Halo - Vision Companion
Team consisting of Lightbloom AI Engineers (MSc CV, +6 years experience) specializing in Deep Learning, Computer Vision, Medical Imaging, and ASR/LLM systems.
YouTube Video
Project Description
Halo is a voice-first AI assistant for visually impaired users that combines real-time speech recognition, computer vision, and natural language processing. Users speak naturally (“What’s on this menu?”, “How much money is this?”, “Where’s the door?”) and Halo responds with detailed spoken descriptions using a personalized cloned voice of a family member for comfort and familiarity.

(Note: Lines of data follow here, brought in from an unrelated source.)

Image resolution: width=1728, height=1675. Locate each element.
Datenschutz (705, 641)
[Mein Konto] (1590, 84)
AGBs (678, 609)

USER PROBLEM: 285 million visually impaired people struggle with reading menus, counting cash, and navigating unfamiliar spaces. Current solutions require expensive hardware or complex apps.

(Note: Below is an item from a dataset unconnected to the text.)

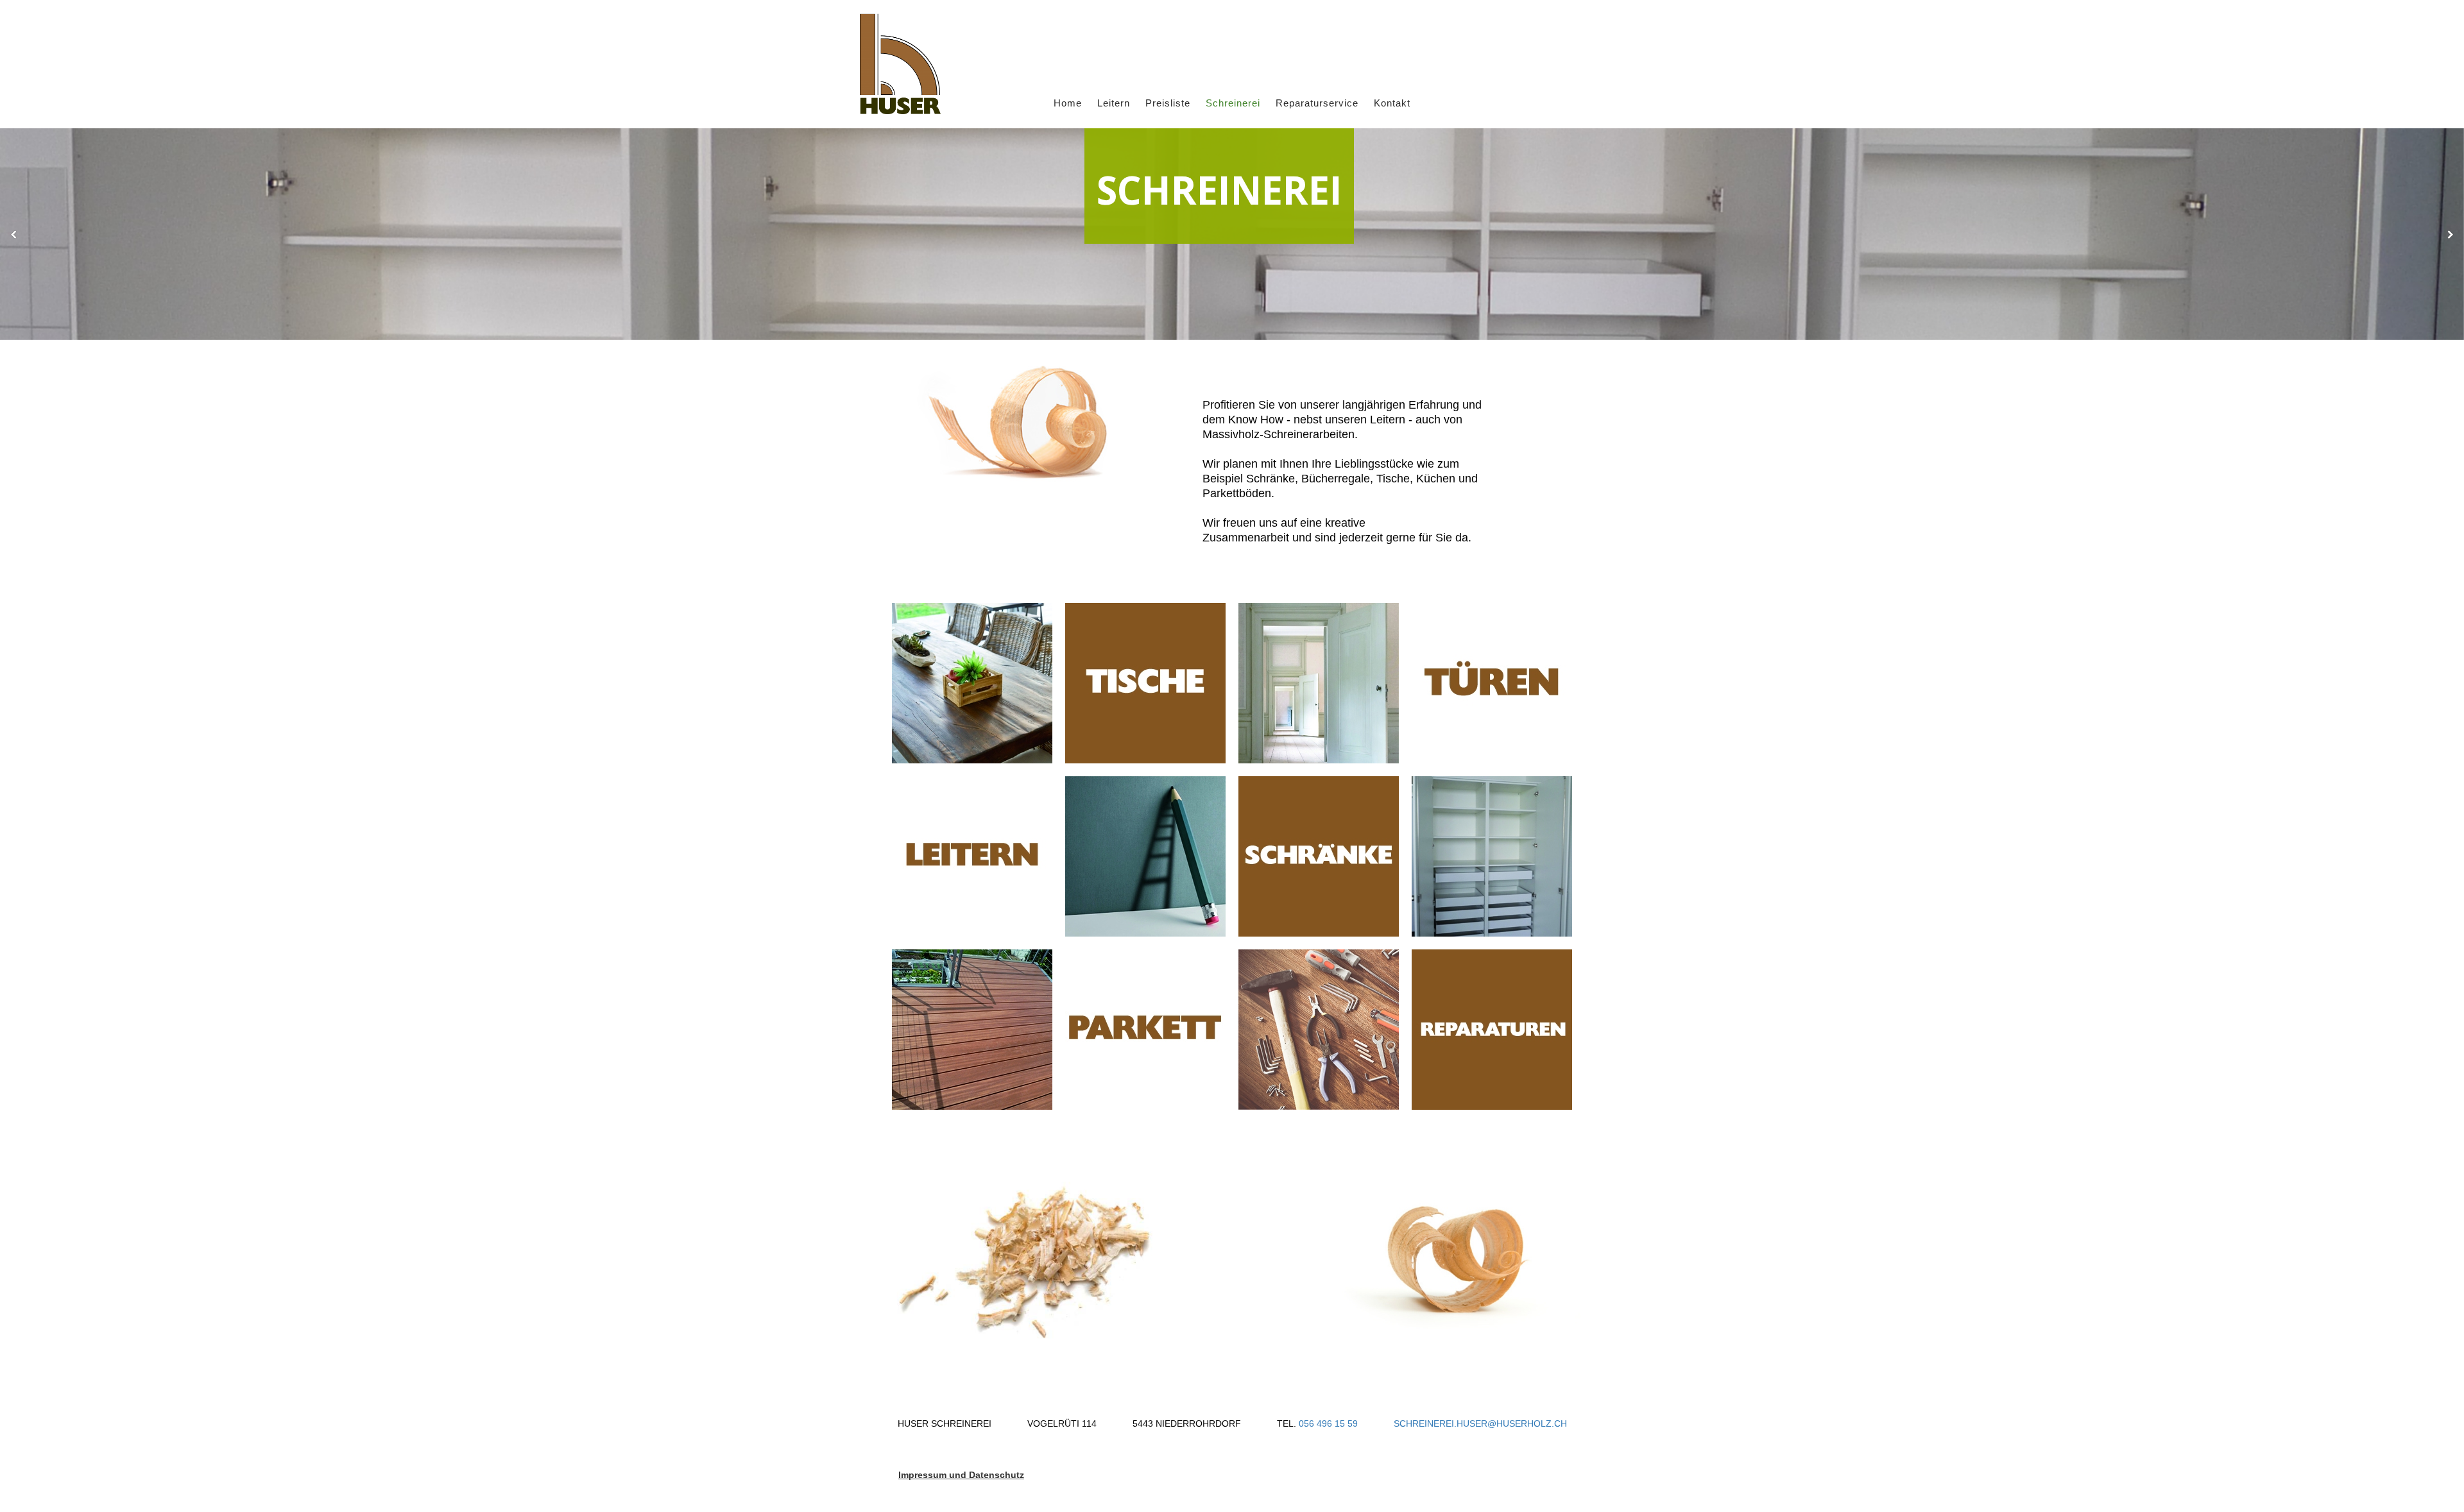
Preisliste (1167, 103)
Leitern (1113, 103)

CORE FLOW: User speaks → ElevenLabs STT transcribes → Camera captures scene → OpenAI Vision analyzes (auto-detects menu/cash/scene) → GPT-4o generates response → ElevenLabs TTS speaks in cloned familiar voice.
KEY DEMOS: (1) Menu Reading - reads items, prices, dietary notes (2) Cash Counting - identifies bills, calculates total (3) Scene Navigation - describes obstacles and directions.
JUDGING CRITERIA:
- Working Prototype: Fully functional end-to-end voice pipeline with real-time STT, TTS, vision analysis, and conversational AI.
- Technical Complexity: Multi-modal AI (voice+vision+language), real-time streaming, smart content detection, voice cloning, cross-platform (web/iOS/Android via Capacitor).
- Innovation: Familiar cloned voice reduces anxiety for blind users; zero-learning-curve natural speech interface; context-aware conversation memory.
- Real-World Impact: 285M potential users; enables independence, dignity, and safety for visually impaired individuals.
- Theme Alignment: Agentic AI with autonomous decision-making, multi-modal input/output, conversational memory, and multi-service tool integration.
TECHNOLOGIES:
- APIs: ElevenLabs Scribe (STT), ElevenLabs TTS + Voice Cloning, OpenAI GPT-4o (Vision), OpenAI GPT-4o-mini (conversation)
- Stack: Vite, Vanilla JavaScript, MediaRecorder API, Canvas API, Capacitor (mobile)
- Browser: getUserMedia (mic/camera), Web Audio API
SETUP:
git clone https://github.com/Munkhchimeg-Sergelen/halo-vision-companion.git
cd halo-vision-companion && npm install
Create .env with: VITE_ELEVENLABS_API_KEY, VITE_OPENAI_API_KEY, VITE_ELEVENLABS_VOICE_ID
npm run dev → Open http://localhost:5173
DEMO: Allow mic/camera → Hold button and speak → Release → Hear AI response in cloned voice. Point camera at menu/cash → Click capture → Hear description.
Prior Work
All code was created during the hackathon. We started from a basic boilerplate repository (halo-vision-companion) that contained only empty placeholder files with TODO comments and no functional code. The boilerplate included file structure and module stubs but zero implementation.
During the hackathon, we built from scratch:
- Complete ElevenLabs STT integration (Speech-to-Text using Scribe API)
- Complete ElevenLabs TTS integration (Text-to-Speech with voice cloning)
- Microphone capture using MediaRecorder API
- OpenAI GPT-4o Vision integration for scene/menu/cash analysis
- OpenAI GPT-4o-mini conversational orchestrator
- Menu reader logic (parsing items, prices, categories)
- Cash detector logic (identifying bills, counting totals)
- React UI with accessible design
- Mobile deployment setup (Capacitor for iOS/Android)
No pre-existing AI models, trained data, or functional code was used. All API integrations, prompts, and application logic were written during the 3-hour hackathon session.